## DOCUMENT SECTION

Commercial gaming revenue in the US was just $30 billion in 2020, down more than 31% year-over-year, according to the American Gaming Association’s Commercial Gaming Revenue Tracker.
The AGA said 2020 saw the first market contraction for the US gaming industry since 2014 and the lowest gaming revenue total since 2003.
Q4 featured “some positive momentum,” the AGA said, as revenue was up 1.7% from Q3. However, the nearly $9.2 billion in revenue was down 17% from Q4 2019.
“COVID-19 devastated our business and the employees and communities across the country that rely on casino gaming’s success,” AGA president and CEO Bill Miller (pictured) said in a statement. “We have persevered by leading responsible reopening efforts, supporting our employees, and extending a hand to our communities. Still, these numbers show the economic realities of COVID-19 and underscore the importance of targeted federal relief and ramped-up vaccine distribution to accelerate gaming’s recovery in 2021.”
AGA research found commercial casinos lost 27% of normal operating days in 2020 due to mandated closures and, to a lesser degree, disruptions caused by hurricanes along the Gulf Coast. Commercial casinos were open (with capacity restrictions) for an estimated 124,882 days in 2020 out of 170,484 potential days.

(Saved records)
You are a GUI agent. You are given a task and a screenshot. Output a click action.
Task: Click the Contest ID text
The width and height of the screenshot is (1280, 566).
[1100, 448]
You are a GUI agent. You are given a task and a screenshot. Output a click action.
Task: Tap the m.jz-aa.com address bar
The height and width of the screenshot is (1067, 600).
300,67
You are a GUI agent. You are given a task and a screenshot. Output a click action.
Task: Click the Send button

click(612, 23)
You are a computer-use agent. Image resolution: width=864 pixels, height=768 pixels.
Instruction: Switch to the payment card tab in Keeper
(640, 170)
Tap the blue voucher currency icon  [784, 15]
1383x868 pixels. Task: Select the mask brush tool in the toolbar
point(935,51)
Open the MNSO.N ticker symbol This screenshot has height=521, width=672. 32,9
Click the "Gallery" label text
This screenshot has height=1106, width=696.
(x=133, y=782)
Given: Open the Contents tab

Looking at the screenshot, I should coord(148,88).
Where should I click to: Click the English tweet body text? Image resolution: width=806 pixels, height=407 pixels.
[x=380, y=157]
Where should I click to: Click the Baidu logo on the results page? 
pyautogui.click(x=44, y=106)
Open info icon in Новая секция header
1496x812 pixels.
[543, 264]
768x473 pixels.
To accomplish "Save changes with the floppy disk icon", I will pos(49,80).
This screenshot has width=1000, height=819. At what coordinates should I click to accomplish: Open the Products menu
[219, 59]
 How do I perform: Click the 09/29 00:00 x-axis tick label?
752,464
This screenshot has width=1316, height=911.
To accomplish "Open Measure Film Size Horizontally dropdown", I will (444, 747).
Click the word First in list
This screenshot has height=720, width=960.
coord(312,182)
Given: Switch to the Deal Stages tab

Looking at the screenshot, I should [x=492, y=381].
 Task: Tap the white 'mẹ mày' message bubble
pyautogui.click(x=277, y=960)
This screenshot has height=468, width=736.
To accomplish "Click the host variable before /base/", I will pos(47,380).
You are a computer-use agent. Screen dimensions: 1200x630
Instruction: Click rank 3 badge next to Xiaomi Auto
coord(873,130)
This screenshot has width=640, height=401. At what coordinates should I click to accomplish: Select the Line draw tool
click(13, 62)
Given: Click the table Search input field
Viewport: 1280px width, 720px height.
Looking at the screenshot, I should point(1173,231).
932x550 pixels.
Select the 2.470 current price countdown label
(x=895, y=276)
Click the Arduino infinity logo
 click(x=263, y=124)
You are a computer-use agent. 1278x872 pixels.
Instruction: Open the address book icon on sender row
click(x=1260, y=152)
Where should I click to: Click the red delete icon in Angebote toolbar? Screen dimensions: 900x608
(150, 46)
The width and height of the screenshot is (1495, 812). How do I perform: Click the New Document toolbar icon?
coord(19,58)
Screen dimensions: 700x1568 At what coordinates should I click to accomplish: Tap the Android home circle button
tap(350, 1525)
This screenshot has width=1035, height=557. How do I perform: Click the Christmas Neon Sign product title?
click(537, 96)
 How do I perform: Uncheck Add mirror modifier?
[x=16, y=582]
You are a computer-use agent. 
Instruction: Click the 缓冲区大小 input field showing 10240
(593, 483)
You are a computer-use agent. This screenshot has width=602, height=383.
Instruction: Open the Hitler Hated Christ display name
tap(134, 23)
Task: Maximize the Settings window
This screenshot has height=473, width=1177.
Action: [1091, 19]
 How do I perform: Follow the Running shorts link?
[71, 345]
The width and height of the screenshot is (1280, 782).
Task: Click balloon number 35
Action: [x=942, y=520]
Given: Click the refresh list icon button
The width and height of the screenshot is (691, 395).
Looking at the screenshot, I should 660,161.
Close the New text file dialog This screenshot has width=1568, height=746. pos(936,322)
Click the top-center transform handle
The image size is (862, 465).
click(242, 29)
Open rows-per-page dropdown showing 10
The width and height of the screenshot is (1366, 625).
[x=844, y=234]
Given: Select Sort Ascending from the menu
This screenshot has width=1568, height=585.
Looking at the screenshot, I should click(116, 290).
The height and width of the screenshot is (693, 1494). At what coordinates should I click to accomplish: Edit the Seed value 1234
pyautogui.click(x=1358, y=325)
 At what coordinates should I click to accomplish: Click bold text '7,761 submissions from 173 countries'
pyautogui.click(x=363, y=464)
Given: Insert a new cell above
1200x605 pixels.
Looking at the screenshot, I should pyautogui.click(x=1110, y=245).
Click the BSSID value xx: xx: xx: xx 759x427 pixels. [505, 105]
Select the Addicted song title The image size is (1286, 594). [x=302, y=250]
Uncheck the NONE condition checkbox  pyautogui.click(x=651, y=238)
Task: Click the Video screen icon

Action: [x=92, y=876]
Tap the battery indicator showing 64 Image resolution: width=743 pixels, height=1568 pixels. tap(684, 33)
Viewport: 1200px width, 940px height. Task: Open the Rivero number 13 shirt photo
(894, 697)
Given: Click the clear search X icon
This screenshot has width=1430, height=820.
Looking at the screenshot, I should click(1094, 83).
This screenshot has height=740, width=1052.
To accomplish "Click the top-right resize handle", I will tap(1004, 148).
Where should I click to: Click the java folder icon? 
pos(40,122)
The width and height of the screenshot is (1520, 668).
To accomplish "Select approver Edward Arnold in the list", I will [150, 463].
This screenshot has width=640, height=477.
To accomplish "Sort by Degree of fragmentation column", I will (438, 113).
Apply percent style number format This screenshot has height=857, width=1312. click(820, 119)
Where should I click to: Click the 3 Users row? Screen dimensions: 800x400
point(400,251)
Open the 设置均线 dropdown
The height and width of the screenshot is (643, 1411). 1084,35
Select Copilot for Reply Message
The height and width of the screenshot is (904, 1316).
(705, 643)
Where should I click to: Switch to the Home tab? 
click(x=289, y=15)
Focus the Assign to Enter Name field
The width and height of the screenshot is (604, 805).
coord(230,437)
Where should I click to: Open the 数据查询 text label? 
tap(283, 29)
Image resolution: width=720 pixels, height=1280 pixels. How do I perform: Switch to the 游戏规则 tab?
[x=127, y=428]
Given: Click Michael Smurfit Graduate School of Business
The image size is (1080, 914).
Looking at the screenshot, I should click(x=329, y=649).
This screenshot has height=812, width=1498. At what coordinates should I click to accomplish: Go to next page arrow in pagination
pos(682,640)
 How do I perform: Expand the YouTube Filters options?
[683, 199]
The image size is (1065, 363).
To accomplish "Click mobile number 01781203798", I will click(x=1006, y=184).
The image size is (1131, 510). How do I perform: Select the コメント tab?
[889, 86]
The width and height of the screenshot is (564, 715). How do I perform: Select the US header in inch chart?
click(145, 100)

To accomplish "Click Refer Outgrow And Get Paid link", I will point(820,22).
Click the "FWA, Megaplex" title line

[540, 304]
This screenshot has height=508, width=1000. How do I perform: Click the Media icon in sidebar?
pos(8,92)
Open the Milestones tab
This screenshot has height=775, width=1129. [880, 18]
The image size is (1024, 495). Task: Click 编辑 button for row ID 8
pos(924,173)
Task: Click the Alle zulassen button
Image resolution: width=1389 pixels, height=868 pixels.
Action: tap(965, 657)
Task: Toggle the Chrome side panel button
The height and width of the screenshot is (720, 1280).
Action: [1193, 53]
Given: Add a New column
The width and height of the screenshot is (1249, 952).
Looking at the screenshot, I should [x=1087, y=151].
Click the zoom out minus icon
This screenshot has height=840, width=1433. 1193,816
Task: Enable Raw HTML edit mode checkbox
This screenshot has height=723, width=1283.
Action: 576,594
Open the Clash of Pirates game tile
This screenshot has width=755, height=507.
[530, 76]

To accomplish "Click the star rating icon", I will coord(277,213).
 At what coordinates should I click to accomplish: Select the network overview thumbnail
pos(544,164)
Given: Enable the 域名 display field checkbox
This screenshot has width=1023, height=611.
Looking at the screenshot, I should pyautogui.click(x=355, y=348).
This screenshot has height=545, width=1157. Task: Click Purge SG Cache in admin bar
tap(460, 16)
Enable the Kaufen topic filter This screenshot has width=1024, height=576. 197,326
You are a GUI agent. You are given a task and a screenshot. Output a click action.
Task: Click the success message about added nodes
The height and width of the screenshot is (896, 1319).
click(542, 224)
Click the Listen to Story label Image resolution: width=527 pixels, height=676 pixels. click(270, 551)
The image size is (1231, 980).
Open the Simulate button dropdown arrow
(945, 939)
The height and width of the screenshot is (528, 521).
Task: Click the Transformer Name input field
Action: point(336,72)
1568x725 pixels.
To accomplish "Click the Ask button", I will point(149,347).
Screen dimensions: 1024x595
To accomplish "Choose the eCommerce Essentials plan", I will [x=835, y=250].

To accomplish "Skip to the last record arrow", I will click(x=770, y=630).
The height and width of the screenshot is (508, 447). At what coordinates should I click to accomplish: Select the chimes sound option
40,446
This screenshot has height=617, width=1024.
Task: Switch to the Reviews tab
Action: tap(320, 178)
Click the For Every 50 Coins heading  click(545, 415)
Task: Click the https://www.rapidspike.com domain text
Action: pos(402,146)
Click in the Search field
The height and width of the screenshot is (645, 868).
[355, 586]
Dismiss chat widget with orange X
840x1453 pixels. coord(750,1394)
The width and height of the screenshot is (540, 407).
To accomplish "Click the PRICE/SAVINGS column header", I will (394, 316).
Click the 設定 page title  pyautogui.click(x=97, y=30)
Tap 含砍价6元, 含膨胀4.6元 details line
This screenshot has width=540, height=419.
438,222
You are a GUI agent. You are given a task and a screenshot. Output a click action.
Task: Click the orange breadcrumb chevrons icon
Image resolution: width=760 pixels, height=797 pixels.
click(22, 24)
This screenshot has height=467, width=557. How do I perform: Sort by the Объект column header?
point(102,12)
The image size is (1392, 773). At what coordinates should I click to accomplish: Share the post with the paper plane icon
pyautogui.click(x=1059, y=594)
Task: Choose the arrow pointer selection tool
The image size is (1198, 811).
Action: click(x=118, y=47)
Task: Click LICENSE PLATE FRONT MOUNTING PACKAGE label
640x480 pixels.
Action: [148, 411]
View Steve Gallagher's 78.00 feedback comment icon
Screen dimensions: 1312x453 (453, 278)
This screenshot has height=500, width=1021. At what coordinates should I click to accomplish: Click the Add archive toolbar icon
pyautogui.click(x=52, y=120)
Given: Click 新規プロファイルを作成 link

## WHAT YOU WILL DO
1. Reproduce the gaming revenue passage word for word between "AGA research found" and "170,484 potential days.", inclusive.
2. Does the gaming revenue passage agree with each statement: (a) Fourth-quarter 2020 revenue rose compared with the third quarter; (b) commercial casinos lost about half of their normal operating days in 2020; (c) hurricanes along the Gulf Coast were the main cause of lost operating days? Answer yes or no for each, quoting the deciding words.
Rely only on the gaming revenue passage, not on the records.

## SET OF ANSWERS
1.
AGA research found commercial casinos lost 27% of normal operating days in 2020 due to mandated closures and, to a lesser degree, disruptions caused by hurricanes along the Gulf Coast. Commercial casinos were open (with capacity restrictions) for an estimated 124,882 days in 2020 out of 170,484 potential days.

2.
(a) Yes: "revenue was up 1.7% from Q3"
(b) No: "commercial casinos lost 27% of normal operating days in 2020"
(c) No: "to a lesser degree, disruptions caused by hurricanes along the Gulf Coast"